Nearly all K-12 school districts have a policy regulating dress, according to the U.S. Government Accounting Office, which analyzed data from 236 districts across the country. The policies raise concerns about equity and safety for at-risk students, the report said.
About 90% of the dress codes prohibit clothing typically associated with girls, such as short skirts, spaghetti strap tank tops and leggings, the report said. About 69% of dress code policies target clothing often worn by boys, including muscle shirts and sagging pants, according to the 60-page report.
The report comes as more districts across the country and in the region are adopting gender-neutral dress codes in an attempt not to disproportionately target girls. Cherry Hill is poised to consider its first major dress code revision in a decade.
While school districts often cite safety as the reason for having a dress code, the policies often make the school environment less safe for some students, the report found. For example, some students, particularly girls, reported feeling uncomfortable when school officials physically touched them in order to measure clothing such as skirt length.
According to the report, 60% of dress codes have rules involving measuring to determine if a student’s clothing is acceptable. In some cases, the measuring was conducted in front of other students, causing embarrassment, the report said.
For example, one dress code said, according to the report, “The test: No bare midsection or back is revealed when arms are stretched overhead.”
Nearly all district dress code policies contain subjective language that makes compliance open to interpretation, with phrases such as “revealing” or “immodest clothing,” the report said.
Researchers said none of the dress codes with “sex-based” rules explicitly protected transgender or non-binary students and their choice to dress according to their gender identity, the report said. About 15% of dress codes have rules that “no fingernail polish or makeup is allowed on male students,” the report found.
Most dress codes have rules about hairstyles and head coverings that disproportionately impact Black students and those from certain religious and cultural backgrounds, the report said. Only about one-third of dress codes allow religious exemptions for head coverings.
According to the report, about 44% of districts ban hair wraps, some specifically citing durags. One in five has rules with subjective language such as, “hair must look natural, clean, and well-groomed” or say students’ hair must not be “distracting” or “extreme.”

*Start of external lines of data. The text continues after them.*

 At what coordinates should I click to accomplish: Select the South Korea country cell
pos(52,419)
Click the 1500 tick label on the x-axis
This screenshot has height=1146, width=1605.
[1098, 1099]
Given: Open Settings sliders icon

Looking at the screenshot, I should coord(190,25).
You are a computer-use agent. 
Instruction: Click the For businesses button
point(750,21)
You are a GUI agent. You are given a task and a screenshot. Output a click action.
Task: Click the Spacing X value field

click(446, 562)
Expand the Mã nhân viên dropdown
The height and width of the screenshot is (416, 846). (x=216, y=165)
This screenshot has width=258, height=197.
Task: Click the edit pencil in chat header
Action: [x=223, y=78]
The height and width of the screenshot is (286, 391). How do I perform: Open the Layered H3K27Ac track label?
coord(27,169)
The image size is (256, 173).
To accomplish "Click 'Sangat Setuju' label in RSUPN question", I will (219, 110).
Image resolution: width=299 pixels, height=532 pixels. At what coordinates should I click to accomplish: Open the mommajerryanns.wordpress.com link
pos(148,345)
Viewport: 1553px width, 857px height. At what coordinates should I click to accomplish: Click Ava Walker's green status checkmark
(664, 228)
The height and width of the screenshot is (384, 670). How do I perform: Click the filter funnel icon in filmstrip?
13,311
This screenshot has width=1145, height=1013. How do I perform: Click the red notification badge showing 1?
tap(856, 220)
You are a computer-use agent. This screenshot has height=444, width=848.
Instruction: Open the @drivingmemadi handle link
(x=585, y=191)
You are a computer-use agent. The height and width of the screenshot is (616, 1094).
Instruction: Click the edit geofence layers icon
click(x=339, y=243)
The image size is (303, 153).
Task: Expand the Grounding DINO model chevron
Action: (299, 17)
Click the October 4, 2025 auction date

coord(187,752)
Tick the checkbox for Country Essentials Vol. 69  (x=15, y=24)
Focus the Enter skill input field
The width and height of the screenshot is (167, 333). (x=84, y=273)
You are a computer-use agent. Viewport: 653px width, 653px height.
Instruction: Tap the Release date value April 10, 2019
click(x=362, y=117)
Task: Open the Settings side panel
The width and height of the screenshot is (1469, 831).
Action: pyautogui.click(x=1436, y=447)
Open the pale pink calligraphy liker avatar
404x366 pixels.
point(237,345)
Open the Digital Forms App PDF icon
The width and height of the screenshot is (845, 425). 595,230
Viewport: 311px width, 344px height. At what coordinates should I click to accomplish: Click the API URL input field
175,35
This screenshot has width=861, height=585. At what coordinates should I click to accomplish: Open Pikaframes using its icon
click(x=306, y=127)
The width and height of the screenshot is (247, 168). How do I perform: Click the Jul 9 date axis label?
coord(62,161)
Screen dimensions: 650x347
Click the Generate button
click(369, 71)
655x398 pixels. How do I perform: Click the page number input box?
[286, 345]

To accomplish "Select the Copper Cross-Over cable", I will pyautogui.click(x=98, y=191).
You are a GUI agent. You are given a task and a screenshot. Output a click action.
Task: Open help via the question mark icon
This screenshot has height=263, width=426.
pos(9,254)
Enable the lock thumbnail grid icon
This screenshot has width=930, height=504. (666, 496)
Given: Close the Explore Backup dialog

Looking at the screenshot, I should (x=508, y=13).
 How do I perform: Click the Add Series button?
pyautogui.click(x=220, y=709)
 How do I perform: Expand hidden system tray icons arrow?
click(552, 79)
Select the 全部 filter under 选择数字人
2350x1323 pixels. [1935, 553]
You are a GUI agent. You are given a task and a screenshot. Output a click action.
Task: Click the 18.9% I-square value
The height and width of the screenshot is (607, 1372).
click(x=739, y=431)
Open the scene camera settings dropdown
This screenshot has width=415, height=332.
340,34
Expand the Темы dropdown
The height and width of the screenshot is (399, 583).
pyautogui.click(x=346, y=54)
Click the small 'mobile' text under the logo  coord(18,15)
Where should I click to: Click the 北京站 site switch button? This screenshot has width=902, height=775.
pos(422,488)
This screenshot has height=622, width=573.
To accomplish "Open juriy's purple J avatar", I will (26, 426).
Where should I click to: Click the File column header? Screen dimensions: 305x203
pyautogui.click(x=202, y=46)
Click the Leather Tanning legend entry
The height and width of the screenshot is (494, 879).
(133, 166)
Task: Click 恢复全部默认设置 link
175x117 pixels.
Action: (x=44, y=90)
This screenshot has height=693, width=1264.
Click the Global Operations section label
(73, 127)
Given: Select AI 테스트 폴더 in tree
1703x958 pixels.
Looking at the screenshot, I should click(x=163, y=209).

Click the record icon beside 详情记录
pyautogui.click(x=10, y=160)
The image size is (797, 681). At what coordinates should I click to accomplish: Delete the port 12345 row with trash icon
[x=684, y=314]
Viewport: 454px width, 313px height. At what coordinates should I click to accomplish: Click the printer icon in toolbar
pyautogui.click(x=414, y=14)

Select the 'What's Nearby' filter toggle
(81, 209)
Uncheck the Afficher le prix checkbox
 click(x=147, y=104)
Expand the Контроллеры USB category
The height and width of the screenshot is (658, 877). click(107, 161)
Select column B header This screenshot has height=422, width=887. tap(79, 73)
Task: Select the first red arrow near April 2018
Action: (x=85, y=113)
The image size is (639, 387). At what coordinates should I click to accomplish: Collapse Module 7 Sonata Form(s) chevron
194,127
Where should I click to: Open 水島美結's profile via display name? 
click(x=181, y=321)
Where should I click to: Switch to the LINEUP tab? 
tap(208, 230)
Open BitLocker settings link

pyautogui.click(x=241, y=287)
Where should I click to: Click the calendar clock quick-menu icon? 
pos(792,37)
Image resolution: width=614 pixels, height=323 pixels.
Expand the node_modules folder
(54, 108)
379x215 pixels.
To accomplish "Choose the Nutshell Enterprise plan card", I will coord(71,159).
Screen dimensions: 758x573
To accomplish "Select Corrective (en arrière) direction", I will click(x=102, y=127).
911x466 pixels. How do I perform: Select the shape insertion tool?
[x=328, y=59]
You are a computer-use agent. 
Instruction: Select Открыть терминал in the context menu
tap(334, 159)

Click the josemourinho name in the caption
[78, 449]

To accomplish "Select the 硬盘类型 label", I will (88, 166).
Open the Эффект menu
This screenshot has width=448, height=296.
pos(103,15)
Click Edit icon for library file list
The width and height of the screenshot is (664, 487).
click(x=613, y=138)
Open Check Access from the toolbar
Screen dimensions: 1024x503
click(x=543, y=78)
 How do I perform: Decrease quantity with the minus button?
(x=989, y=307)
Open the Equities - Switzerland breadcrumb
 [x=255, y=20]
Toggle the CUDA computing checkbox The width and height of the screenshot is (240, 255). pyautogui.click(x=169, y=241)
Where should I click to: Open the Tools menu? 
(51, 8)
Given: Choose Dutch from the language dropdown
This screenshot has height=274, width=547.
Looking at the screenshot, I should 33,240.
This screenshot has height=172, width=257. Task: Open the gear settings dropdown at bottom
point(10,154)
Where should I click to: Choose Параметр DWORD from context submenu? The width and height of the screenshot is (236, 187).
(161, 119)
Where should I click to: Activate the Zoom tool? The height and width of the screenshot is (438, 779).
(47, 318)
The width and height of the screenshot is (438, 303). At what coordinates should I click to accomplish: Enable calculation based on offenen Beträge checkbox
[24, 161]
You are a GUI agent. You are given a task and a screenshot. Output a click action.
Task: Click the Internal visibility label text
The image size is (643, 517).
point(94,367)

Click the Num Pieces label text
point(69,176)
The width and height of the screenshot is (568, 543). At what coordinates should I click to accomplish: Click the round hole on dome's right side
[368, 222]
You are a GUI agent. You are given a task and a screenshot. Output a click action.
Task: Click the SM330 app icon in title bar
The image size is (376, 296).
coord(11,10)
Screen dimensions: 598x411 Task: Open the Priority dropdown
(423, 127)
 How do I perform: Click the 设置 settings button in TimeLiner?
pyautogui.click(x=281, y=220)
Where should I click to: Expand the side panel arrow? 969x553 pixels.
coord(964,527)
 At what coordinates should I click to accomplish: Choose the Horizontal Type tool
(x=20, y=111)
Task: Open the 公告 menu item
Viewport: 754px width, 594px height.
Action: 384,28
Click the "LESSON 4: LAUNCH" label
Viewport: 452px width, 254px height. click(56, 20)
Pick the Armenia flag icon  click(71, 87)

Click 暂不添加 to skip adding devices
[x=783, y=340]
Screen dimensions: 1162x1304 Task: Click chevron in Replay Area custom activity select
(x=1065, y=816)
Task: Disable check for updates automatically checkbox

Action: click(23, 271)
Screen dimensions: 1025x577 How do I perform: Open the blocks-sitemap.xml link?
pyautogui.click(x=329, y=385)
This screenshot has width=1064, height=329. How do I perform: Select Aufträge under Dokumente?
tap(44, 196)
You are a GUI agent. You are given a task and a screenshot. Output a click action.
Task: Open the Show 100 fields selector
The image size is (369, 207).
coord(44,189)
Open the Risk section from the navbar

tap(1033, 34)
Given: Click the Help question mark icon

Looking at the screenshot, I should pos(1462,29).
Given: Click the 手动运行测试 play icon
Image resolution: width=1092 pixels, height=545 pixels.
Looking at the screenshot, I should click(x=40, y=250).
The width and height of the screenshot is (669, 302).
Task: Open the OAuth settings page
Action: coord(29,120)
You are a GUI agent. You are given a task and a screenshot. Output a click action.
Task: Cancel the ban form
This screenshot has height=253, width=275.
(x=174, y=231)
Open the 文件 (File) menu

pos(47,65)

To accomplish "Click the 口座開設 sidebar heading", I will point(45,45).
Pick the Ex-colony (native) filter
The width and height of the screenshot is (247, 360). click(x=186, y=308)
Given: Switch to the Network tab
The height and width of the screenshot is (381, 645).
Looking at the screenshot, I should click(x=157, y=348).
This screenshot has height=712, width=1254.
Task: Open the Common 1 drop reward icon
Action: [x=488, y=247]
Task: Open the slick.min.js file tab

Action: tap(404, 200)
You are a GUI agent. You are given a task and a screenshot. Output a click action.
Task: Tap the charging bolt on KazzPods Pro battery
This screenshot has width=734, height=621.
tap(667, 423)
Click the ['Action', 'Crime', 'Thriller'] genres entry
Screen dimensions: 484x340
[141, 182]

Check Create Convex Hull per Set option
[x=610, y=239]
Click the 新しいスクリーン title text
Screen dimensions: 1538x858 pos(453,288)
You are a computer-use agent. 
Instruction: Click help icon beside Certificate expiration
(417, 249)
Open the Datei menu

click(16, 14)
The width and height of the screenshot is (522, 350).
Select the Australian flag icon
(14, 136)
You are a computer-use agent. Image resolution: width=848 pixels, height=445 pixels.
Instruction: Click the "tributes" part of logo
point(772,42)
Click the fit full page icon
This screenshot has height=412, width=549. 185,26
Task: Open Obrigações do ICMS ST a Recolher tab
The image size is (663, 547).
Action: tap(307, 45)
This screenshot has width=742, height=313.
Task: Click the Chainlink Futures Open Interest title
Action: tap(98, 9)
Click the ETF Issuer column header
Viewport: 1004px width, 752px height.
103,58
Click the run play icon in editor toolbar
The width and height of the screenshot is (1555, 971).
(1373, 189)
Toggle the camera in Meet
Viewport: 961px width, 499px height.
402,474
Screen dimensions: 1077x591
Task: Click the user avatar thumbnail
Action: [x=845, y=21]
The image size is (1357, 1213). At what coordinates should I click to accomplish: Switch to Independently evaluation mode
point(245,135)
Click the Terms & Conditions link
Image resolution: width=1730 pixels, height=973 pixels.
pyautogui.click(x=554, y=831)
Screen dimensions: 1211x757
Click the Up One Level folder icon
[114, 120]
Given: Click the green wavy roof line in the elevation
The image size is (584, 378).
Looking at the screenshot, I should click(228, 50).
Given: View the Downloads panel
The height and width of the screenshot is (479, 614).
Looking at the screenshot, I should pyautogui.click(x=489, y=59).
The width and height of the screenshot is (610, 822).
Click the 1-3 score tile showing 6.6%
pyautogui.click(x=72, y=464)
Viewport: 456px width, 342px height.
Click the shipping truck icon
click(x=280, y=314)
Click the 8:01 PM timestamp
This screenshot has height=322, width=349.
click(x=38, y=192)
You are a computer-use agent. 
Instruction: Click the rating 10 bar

According to the report, schools that strictly enforce dress codes primarily enroll Black and Hispanic students. Those students are more likely to face discipline by being removed from the classroom or suspended, the report said.
The report recommended that the U.S. Department of Education provide resources to develop more equitable dress code policies, and collect and disseminate information on the prevalence of informal removals and non-exclusionary discipline such as in-school suspension.